TAB16

Natural killer (NK) cells are innate lymphocytes that kill tumor cells by natural cytotoxicity and antibody-dependent cell-mediated cytotoxicity (ADCC). Human NK cells mediate the latter process exclusively by the IgG Fc receptor CD16 (FcγRIIIA). Cell surface levels of this activating receptor are tightly regulated by the metalloprotease ADAM17, which cleaves CD16 upon NK cell activation or cellular stress. We have reported that Medi-1, a fully human IgG1 mAb, blocks ADAM17, and its Fc region is simultaneously engaged by CD16, inducing and prolonging its signaling, which synergizes with cytokine stimulation, such as IL-15. To exploit these distinctive features of Medi-1 while also addressing limitations of the mAb, such as the varied affinity by which CD16 binds to it due to receptor polymorphisms and the risk of broadly blocking ADAM17 activity, we engineered Targeted ADAM17 Blocker CD16 (TAB16).

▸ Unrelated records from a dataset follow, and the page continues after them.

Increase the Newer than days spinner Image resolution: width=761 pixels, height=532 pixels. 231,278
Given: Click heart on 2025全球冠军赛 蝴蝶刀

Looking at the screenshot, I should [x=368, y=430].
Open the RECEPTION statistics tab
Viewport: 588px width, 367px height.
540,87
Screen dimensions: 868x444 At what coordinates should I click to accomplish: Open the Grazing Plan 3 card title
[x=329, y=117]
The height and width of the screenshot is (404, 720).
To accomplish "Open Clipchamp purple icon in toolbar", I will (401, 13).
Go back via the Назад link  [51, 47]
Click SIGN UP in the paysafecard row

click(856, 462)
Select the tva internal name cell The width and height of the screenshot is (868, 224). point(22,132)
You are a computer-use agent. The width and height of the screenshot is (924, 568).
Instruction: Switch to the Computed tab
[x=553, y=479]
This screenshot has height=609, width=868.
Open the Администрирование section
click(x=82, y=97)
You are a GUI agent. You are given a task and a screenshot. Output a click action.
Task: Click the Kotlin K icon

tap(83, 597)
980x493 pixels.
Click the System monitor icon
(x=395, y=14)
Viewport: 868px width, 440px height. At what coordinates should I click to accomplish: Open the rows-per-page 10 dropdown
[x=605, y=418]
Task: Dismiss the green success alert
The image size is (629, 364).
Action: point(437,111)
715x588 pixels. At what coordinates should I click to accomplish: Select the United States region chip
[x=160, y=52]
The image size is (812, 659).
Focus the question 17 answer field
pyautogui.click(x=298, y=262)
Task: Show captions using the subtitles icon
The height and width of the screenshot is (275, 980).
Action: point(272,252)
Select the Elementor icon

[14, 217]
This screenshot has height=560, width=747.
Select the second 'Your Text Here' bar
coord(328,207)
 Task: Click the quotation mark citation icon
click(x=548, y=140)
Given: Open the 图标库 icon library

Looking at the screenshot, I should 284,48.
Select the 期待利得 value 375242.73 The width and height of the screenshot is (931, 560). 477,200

TAB16 was generated with a camelid heavy-chain variable domain specific to CD16 linked to a single-chain variable fragment derived from Medi-1. TAB16 was further modified by the linkage of an IL-15 moiety to generate TAB16/15. Primary human NK cells were treated with TAB16 or TAB16/15 and evaluated for proliferation by cell dilution dye, ADAM17 blocking, activation marker expression, and cytotoxicity against ovarian cancer cell lines in real-time by IncuCyte assays.

The TAB16 bispecific engager targeted NK cells and blocked ADAM17. A novel feature of TAB16 is its dual functionality, as it synergizes with IL-15 to enhance NK cell activation and proliferation and targets ADAM17 overexpressed on cancer cells to induce ADCC. TAB16 is a modifiable backbone to which additional functional components can be added, such as IL-15 (TAB16/15) for consolidated and multifaceted activity.

Our ADAM17-engaging platform offers a unique approach for targeted ADAM17 inhibition to augment the anti-tumor function of endogenous and therapeutic NK cells.